CLOUD PROVIDERS offer strong native security and tools, but integration with legacy IT systems introduces greater risk.

MSPs NEED TO RETHINK SECURITY as a framework woven into private, public, and hybrid clouds.

THEY ALSO NEED TO UTILIZE newer cloud tools, implement MFA technology, and have a BDR plan.

THE COMPLEXITY of cloud security serves as both a challenge and an opportunity for channel pros.

On one hand, the cloud introduces new and sometimes unfamiliar security requirements. Not only does it multiply connection points and overall exposure, it introduces more vendors and additional layers of complexity. Moreover, it’s no longer possible to rely solely on web application firewalls, data loss prevention, secure web gateways, and basic authentication tools. On the other hand, channel pros who guide clients through the maze and help them arrive at more secure IT frameworks can boost trust and, ultimately, achieve deeper relationships based on value.

While securing IT systems and locking down data has never been simple, it’s grown exponentially more complex in the era of cloud computing and widely dispersed systems. Today, data and information flow across devices, offices, and companies. “It’s a borderless world of data,” observes John Yeoh, global vice president of research at the Cloud Security Alliance (CSA).

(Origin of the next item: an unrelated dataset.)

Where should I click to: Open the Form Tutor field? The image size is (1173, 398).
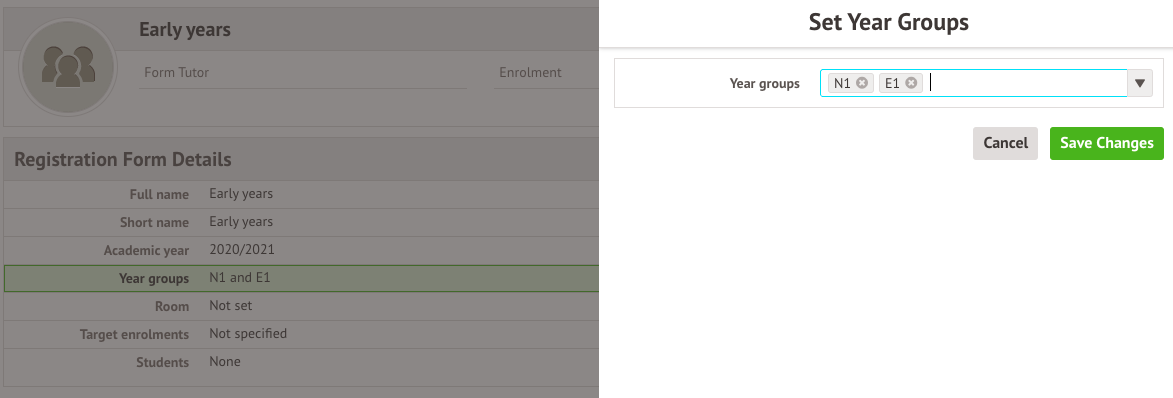303,73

It's safe to say that the old rules of security don’t apply in the cloud. MPLS networks with fixed providers have fallen by the wayside. Many on-premises tools and applications don’t work well in the cloud, where servers and containers are typically software-based. Names and IP addresses constantly change, and businesses frequently don’t have full control over containers, applications, and more.

“You’re often subscribing to someone else’s application, and there’s often a greater degree of abstraction because you don’t own the network or the virtual machines,” says Steve Riley, senior director of research at IT consulting firm Gartner. Given that lack of control, “it’s necessary to move away from the idea of a secure network of systems and enable a network of secure systems. This means hardening the host or container because that’s what a subscriber has control over,” Riley says.

In the cloud age, therefore, managed service and IT solution providers need to rethink the way they design cybersecurity solutions. “Cloud security requires a different mindset and a different framework—and it is evolving rapidly,” says Joe Vadakkan, global head of cloud security at cybersecurity integration firm Optiv. “It increasingly requires highly automated and scalable solutions.”